Understanding how children learn to use language, especially in complex structures like dative constructions (e.g., 'she gave me the ball' vs. 'she gave the ball to me'), is challenging. Traditional methods of studying this often rely on observing children directly, which can be time-consuming and limited. Researchers need a way to generate new ideas for experiments that can help them understand this learning process better.
What's the solution?
The authors propose using neural network language models (LMs) as simulated learners to create new experimental hypotheses. They focus on cross-dative generalization, where a new verb is used in different ways across dative constructions. By varying the context in which these verbs are introduced, they analyze how well the LMs can apply what they've learned to new situations.
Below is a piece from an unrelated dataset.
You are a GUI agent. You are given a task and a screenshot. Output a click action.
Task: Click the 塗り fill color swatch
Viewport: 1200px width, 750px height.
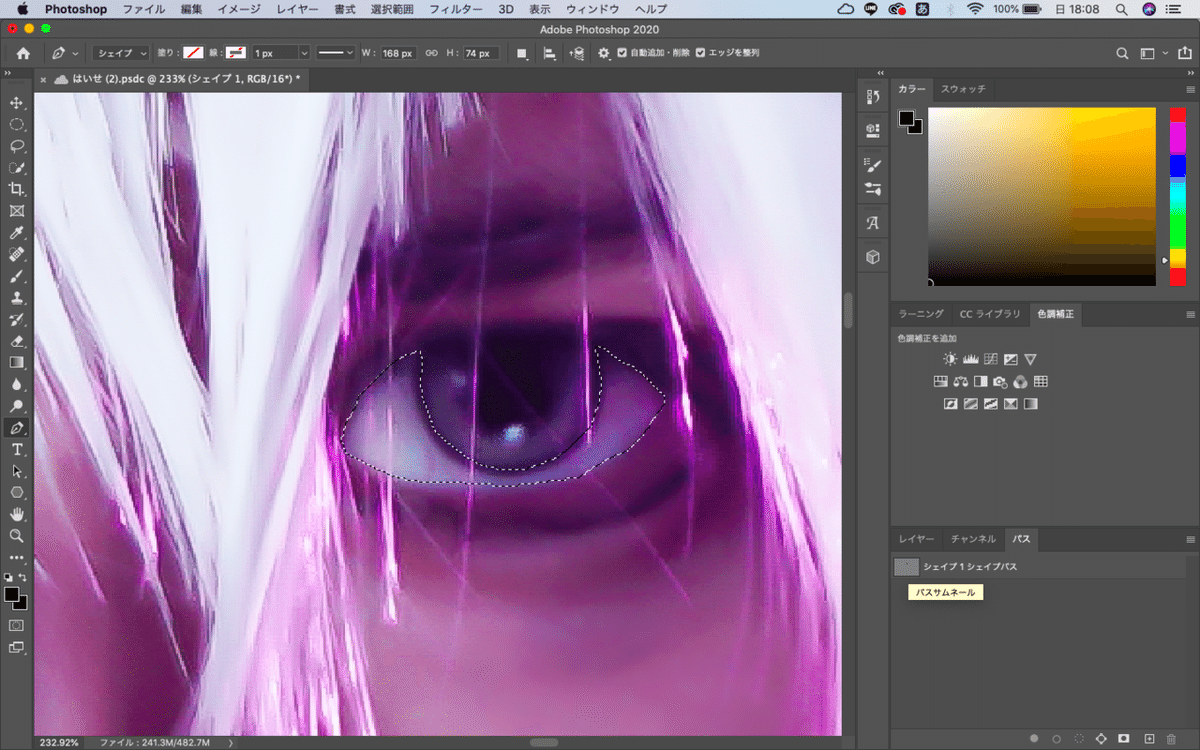(192, 53)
This approach allows them to identify patterns similar to those seen in children's language learning, leading to new hypotheses about how certain features of language exposure can help with learning.
Why it matters?
This research is important because it shows that language models can be useful tools for generating insights into language acquisition. By using LMs to simulate learning, researchers can explore new questions and hypotheses more efficiently, potentially leading to a deeper understanding of how people learn languages and improve educational strategies.
Abstract
Neural network language models (LMs) have been shown to successfully capture complex linguistic knowledge. However, their utility for understanding language acquisition is still debated. We contribute to this debate by presenting a case study where we use LMs as simulated learners to derive novel experimental hypotheses to be tested with humans. We apply this paradigm to study cross-dative generalization (CDG): productive generalization of novel verbs across dative constructions (she pilked me the ball/she pilked the ball to me) -- acquisition of which is known to involve a large space of contextual features -- using LMs trained on child-directed speech. We specifically ask: "what properties of the training exposure facilitate a novel verb's generalization to the (unmodeled) alternate construction?" To answer this, we systematically vary the exposure context in which a novel dative verb occurs in terms of the properties of the theme and recipient, and then analyze the LMs' usage of the novel verb in the unmodeled dative construction. We find LMs to replicate known patterns of children's CDG, as a precondition to exploring novel hypotheses. Subsequent simulations reveal a nuanced role of the features of the novel verbs' exposure context on the LMs' CDG. We find CDG to be facilitated when the first postverbal argument of the exposure context is pronominal, definite, short, and conforms to the prototypical animacy expectations of the exposure dative. These patterns are characteristic of harmonic alignment in datives, where the argument with features ranking higher on the discourse prominence scale tends to precede the other. This gives rise to a novel hypothesis that CDG is facilitated insofar as the features of the exposure context -- in particular, its first postverbal argument -- are harmonically aligned. We conclude by proposing future experiments that can test this hypothesis in children.